____ AVAILABLE DATA

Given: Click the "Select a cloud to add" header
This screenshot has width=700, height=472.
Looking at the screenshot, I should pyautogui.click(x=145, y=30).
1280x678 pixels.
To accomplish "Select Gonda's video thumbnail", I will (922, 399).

________
____ AVAILABLE DATA

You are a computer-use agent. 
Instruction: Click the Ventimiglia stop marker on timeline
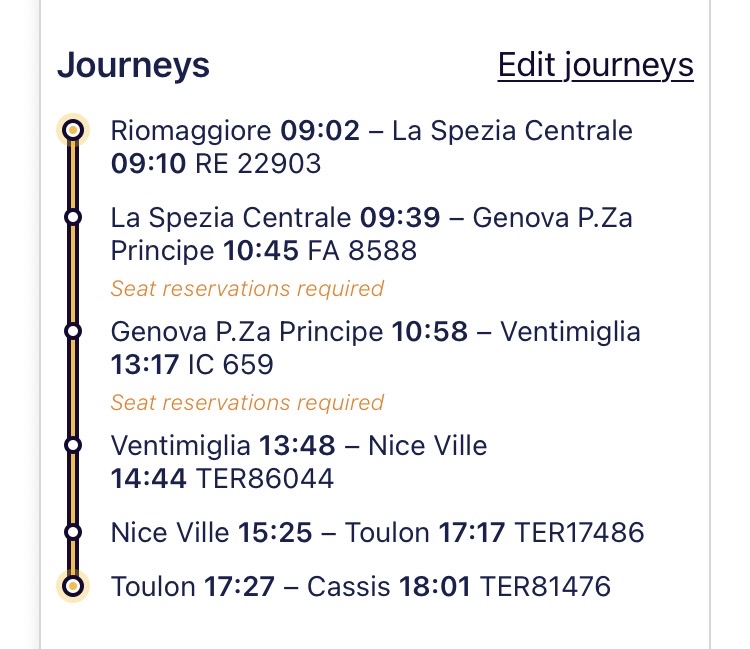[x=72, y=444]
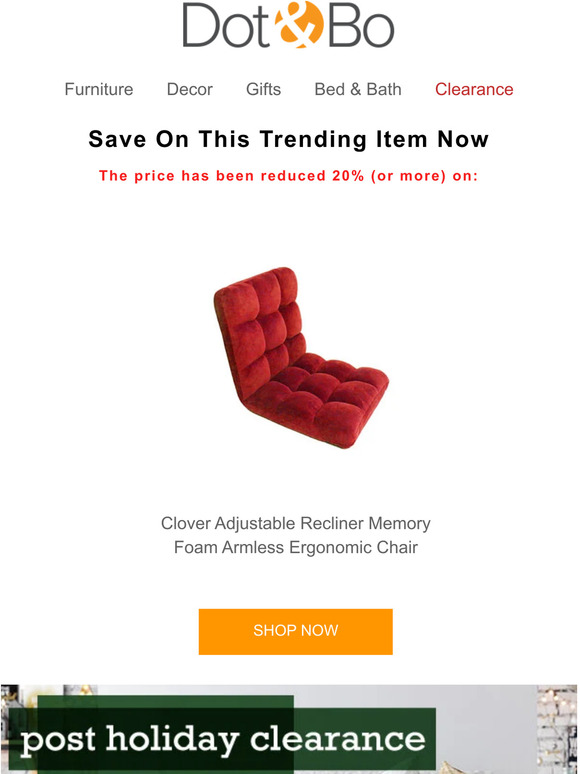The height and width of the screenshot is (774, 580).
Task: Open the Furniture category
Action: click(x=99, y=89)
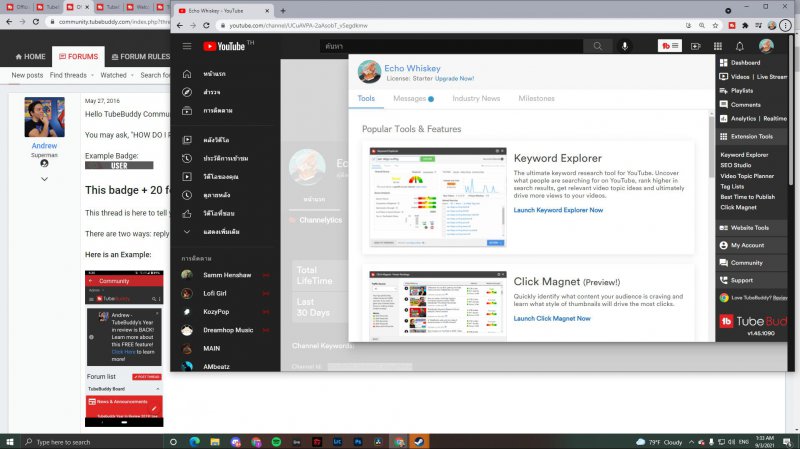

________
____ AVAILABLE DATA

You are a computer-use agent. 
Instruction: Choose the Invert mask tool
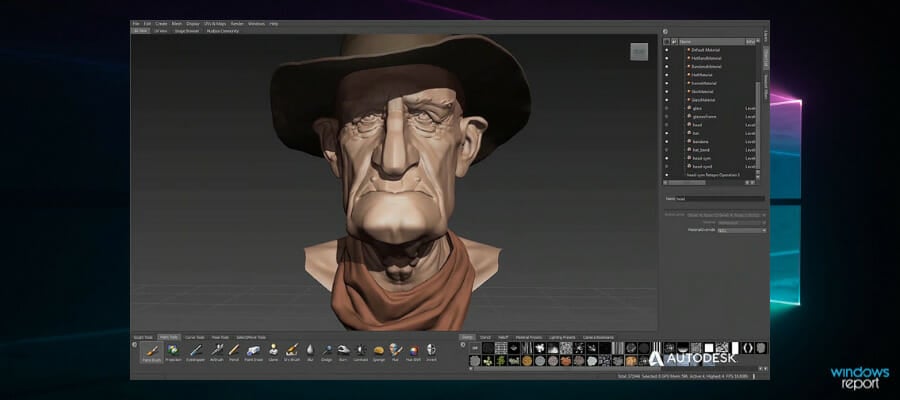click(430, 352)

________

WORK INSTRUCTION: Would you please copy each line of the listing that contains the word "Select"?

FINISHED TASK:
Given: Click the "Select a cloud to add" header
To accomplish "Select Gonda's video thumbnail", I will (922, 399).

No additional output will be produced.